An apparent contradiction between theology and natural science arises from the Bible's claim that God created the world, all kinds of plants and animals, and, finally, man, as the image of Himself, out of nothing. In contrast to this, the predominant view amongst contemporary natural scientists is that everything has originated by chance, through the self-organisation of matter, in a process of 'death and becoming'.
Since natural scientists cannot demonstrate this evolutionary process in the present time experimentally, they claim that this process took place over millions of years. Therefore it is important to know whether the world, the cosmos, the plants and animals, and especially man, really came into being over these enormous periods of time.
In the Spring of 2009, 23rd February, an interesting workshop for experts in philosophy and natural science took place in Rome under the auspices of the National Research Council of Italy, entitled 'Evolutionary Theory: A Critical Analysis'. As a continuation of this important initiative, Gustav Siewerth Academy organised a follow-up conference for experts in theology, philosophy and natural science from 7th-10th September, 2009.

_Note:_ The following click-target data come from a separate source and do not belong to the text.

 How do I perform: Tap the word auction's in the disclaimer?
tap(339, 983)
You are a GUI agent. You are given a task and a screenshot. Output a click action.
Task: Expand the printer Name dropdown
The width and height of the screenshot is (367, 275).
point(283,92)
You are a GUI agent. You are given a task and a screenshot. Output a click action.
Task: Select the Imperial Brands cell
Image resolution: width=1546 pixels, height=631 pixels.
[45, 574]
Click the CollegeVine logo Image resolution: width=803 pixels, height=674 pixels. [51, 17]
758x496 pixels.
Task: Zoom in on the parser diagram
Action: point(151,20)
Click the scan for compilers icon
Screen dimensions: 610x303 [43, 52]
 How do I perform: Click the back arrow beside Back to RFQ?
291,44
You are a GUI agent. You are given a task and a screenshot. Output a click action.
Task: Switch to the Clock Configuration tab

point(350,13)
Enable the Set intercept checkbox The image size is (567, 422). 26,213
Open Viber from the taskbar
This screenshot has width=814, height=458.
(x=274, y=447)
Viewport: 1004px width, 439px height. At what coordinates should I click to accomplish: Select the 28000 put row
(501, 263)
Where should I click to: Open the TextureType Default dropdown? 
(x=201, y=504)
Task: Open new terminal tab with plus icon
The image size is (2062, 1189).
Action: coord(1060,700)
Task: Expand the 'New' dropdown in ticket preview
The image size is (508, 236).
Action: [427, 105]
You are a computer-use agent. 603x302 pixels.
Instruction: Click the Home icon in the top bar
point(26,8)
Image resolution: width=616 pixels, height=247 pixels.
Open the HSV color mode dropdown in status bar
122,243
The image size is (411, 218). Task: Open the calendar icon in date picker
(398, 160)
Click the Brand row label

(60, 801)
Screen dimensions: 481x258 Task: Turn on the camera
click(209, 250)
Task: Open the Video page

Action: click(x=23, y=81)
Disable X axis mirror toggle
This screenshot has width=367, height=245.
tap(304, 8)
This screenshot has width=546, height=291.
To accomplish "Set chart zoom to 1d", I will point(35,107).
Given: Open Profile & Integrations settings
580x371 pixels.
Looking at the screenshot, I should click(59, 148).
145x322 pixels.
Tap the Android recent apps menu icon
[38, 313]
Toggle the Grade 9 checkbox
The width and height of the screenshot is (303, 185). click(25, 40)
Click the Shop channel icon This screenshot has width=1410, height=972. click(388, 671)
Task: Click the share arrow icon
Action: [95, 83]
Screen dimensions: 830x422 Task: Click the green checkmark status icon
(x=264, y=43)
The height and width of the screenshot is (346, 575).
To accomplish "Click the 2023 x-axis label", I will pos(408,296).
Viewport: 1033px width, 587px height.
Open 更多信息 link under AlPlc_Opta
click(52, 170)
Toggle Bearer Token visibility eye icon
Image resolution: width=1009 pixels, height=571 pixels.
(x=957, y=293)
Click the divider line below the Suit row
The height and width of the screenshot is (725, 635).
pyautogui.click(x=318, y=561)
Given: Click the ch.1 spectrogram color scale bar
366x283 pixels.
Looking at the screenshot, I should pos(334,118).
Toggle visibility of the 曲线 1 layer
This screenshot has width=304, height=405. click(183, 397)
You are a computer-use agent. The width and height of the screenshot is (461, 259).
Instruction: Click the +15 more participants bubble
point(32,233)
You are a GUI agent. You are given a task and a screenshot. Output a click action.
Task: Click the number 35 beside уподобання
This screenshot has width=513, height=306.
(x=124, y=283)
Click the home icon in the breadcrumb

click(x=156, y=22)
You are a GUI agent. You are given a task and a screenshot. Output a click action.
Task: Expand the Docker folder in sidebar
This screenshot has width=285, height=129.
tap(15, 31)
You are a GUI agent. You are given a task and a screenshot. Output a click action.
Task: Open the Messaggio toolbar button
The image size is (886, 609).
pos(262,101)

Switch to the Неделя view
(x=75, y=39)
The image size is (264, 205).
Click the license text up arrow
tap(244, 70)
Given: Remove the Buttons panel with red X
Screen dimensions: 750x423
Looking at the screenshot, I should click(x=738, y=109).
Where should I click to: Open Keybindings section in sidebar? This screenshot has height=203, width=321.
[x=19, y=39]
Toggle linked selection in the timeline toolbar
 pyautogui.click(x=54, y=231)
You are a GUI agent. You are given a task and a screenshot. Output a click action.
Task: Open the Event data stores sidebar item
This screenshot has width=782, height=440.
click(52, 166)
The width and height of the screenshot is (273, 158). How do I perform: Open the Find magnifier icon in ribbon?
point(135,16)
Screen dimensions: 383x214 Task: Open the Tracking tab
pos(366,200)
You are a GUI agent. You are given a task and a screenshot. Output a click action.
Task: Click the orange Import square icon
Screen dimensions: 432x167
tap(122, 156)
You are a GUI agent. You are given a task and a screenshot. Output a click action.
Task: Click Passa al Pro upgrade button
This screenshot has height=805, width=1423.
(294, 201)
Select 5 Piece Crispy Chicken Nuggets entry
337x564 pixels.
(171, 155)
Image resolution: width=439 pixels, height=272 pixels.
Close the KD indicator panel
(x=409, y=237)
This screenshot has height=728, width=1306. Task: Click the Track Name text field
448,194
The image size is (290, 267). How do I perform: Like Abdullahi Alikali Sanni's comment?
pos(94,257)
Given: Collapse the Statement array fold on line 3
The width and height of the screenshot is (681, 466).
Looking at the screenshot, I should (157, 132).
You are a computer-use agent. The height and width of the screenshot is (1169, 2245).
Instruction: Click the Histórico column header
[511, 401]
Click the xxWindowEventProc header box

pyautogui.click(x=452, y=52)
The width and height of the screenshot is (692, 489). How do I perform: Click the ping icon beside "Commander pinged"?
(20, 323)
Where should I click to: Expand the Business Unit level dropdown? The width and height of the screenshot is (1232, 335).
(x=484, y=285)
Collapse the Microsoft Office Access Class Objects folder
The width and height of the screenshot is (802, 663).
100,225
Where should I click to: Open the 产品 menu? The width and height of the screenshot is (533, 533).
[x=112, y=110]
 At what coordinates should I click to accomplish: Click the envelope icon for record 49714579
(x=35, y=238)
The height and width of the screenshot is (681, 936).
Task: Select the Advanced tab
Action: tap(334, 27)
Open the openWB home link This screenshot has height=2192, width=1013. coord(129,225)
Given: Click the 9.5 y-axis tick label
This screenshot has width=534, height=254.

This conference dealt primarily with the question: "How tenable are the arguments for the evolution of man and the universe over long ages of time?"
The assembled experts demonstrated that the evolutionary arguments brought forth by the majority of contemporary scientists contradict the acknowledged Laws of Nature and, therefore, can be refuted scientifically.
Their presentations are contained in this enlightening book, Evolution Theory and the Sciences: A Critical Examination.